Yang mendengar itu-pun manggut-manggut dengan khusyu”.

Saya yang diperkenalkan seperti itu malah menjadi salah tingkah. Lha, siapa saya dibandingkan dengan Imam Syuja’, tokoh yang pernah menjadi Ketua Muhammadiyah Aceh di tahun 1995, menjelang tumbuhnya zaman yang gemuruh karena bertukarnya rezim di Indonesia. 

Ada hal yang menarik menganai cerita tentang terpilihnya Imam Syuja’ menjadi ketua Muhammadiyah. Beliau sendiri yang menceritakan kepada saya. Ada tokoh yang agak senior yang sepertinya keberatan Imam Syuja’, menjadi pemimpin organisasi modern itu, yang dianggap oleh nya tidak layak.

Protes itu kemudian disanggah oleh yang lain, yang ternyata mengenal Imam Sjuja’ lebih dalam “Jangan salah sangka, Imam Syuja’ itu adalah anak dari guru kita, Tgk. Sulaiman Daud.”

Sulaiman Daud adalah tokoh besar dari PUSA, pernah menjabat sebagai Residen Aceh ketika provinsi ini pertama kali dibubarkan. Lalu dia kemudian, bersama pemimpin Aceh lainnya, meninggalkan jabatandan pangkat itu untuk naik ke gunung untuk kembali menegakkan kehormatan Aceh yang telah dicabik oleh Pemerintah Pusat.
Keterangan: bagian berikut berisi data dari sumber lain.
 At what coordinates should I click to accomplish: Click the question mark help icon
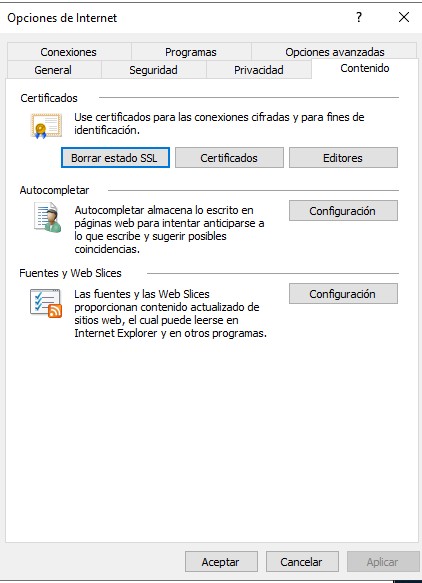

Satu hari, Imam Syuja’ bertanya kepada saya ‘Alkaf, seberapa dalam sungai di Aneuk Galong itu itu?’ Saya menjawab ‘Tidak tahu juga pak’. Lalu mulai-lah beliau menceritakan “Dahulu dalam pergerakan DI/TII, kakek kamu,Tgk. Ali Piyeung, memanggul ayah saya untuk menyeberangi sungai Aneuk Galong yang sedang mengalir deras.Begitulah Alkaf, cara para orang tua dahulu itu, mereka tulus dan ikhlas dalam membangun persahabatan”

Memang benar, bahwa Sulaiman Daud bersama Ali Piyeung, Jalil Amin dan Ilyas Leubee adalah tokoh Aceh yang berada di garis terdepan bersama Daud Beureuh ketika meletusnya pemberontakan Darul Islam Aceh.

Sulaiman Daud juga, dengan koneksi ke PRRI, berhasil membawa senjata-senjata baru untuk kelompok pejuang Aceh kala itu.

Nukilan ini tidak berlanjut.